Give the entries again, exactly as written.

* _Data excerpts_:
════════════════

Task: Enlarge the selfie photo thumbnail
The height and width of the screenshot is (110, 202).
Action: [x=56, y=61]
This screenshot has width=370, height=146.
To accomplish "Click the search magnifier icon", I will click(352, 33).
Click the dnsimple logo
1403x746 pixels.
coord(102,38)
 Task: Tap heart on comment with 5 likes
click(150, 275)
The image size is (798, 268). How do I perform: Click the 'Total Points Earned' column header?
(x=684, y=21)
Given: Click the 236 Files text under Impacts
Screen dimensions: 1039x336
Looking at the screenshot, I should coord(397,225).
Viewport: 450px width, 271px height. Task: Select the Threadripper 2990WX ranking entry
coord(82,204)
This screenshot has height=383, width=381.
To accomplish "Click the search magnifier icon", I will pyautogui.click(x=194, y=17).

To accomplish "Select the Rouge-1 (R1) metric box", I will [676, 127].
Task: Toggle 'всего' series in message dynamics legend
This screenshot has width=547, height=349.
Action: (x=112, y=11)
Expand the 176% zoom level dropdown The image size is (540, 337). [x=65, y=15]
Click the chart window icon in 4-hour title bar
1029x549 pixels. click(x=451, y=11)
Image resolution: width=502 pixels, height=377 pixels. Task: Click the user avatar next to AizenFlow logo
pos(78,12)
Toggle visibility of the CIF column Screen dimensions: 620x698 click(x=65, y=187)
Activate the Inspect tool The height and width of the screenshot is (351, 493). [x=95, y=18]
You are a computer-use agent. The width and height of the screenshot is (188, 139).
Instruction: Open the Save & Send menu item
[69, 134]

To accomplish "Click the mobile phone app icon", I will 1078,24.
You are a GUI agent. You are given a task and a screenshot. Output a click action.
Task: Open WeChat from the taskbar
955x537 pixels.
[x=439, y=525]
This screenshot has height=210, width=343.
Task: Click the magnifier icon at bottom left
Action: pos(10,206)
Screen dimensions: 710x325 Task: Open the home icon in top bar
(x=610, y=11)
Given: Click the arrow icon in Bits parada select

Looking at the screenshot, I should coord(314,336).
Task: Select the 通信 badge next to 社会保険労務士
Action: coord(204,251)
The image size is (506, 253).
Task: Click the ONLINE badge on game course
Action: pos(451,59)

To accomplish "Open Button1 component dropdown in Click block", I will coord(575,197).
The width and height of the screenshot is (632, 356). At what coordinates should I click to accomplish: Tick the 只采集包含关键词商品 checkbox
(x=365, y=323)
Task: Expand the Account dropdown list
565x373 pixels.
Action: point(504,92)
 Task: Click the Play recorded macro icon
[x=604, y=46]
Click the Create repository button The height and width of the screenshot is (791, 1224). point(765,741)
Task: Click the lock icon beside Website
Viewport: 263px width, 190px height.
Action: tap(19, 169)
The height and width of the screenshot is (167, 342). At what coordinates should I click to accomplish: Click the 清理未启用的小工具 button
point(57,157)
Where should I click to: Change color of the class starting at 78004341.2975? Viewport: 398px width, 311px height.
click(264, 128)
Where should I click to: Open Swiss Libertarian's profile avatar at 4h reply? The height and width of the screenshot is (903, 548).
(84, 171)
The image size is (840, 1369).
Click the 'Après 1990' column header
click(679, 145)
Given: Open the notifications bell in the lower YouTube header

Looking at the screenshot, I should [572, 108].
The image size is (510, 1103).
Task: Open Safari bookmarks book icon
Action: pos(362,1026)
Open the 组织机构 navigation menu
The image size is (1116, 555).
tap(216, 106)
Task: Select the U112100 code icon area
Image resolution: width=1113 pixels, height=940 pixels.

════════════════

* _Task output_:
Task: Enlarge the selfie photo thumbnail
The height and width of the screenshot is (110, 202).
Action: [x=56, y=61]
This screenshot has width=370, height=146.
To accomplish "Click the search magnifier icon", I will click(352, 33).
Click the dnsimple logo
1403x746 pixels.
coord(102,38)
 Task: Tap heart on comment with 5 likes
click(150, 275)
The image size is (798, 268). How do I perform: Click the 'Total Points Earned' column header?
(x=684, y=21)
Given: Click the 236 Files text under Impacts
Screen dimensions: 1039x336
Looking at the screenshot, I should coord(397,225).
Viewport: 450px width, 271px height. Task: Select the Threadripper 2990WX ranking entry
coord(82,204)
This screenshot has height=383, width=381.
To accomplish "Click the search magnifier icon", I will pyautogui.click(x=194, y=17).

To accomplish "Select the Rouge-1 (R1) metric box", I will [676, 127].
Task: Toggle 'всего' series in message dynamics legend
This screenshot has width=547, height=349.
Action: (x=112, y=11)
Expand the 176% zoom level dropdown The image size is (540, 337). [x=65, y=15]
Click the chart window icon in 4-hour title bar
1029x549 pixels. click(x=451, y=11)
Image resolution: width=502 pixels, height=377 pixels. Task: Click the user avatar next to AizenFlow logo
pos(78,12)
Toggle visibility of the CIF column Screen dimensions: 620x698 click(x=65, y=187)
Activate the Inspect tool The height and width of the screenshot is (351, 493). [x=95, y=18]
You are a computer-use agent. The width and height of the screenshot is (188, 139).
Instruction: Open the Save & Send menu item
[69, 134]

To accomplish "Click the mobile phone app icon", I will 1078,24.
You are a GUI agent. You are given a task and a screenshot. Output a click action.
Task: Open WeChat from the taskbar
955x537 pixels.
[x=439, y=525]
This screenshot has height=210, width=343.
Task: Click the magnifier icon at bottom left
Action: pos(10,206)
Screen dimensions: 710x325 Task: Open the home icon in top bar
(x=610, y=11)
Given: Click the arrow icon in Bits parada select

Looking at the screenshot, I should coord(314,336).
Task: Select the 通信 badge next to 社会保険労務士
Action: coord(204,251)
The image size is (506, 253).
Task: Click the ONLINE badge on game course
Action: pos(451,59)

To accomplish "Open Button1 component dropdown in Click block", I will coord(575,197).
The width and height of the screenshot is (632, 356). At what coordinates should I click to accomplish: Tick the 只采集包含关键词商品 checkbox
(x=365, y=323)
Task: Expand the Account dropdown list
565x373 pixels.
Action: point(504,92)
 Task: Click the Play recorded macro icon
[x=604, y=46]
Click the Create repository button The height and width of the screenshot is (791, 1224). point(765,741)
Task: Click the lock icon beside Website
Viewport: 263px width, 190px height.
Action: tap(19, 169)
The height and width of the screenshot is (167, 342). At what coordinates should I click to accomplish: Click the 清理未启用的小工具 button
point(57,157)
Where should I click to: Change color of the class starting at 78004341.2975? Viewport: 398px width, 311px height.
click(264, 128)
Where should I click to: Open Swiss Libertarian's profile avatar at 4h reply? The height and width of the screenshot is (903, 548).
(84, 171)
The image size is (840, 1369).
Click the 'Après 1990' column header
click(679, 145)
Given: Open the notifications bell in the lower YouTube header

Looking at the screenshot, I should [572, 108].
The image size is (510, 1103).
Task: Open Safari bookmarks book icon
Action: pos(362,1026)
Open the 组织机构 navigation menu
The image size is (1116, 555).
tap(216, 106)
Task: Select the U112100 code icon area
Image resolution: width=1113 pixels, height=940 pixels.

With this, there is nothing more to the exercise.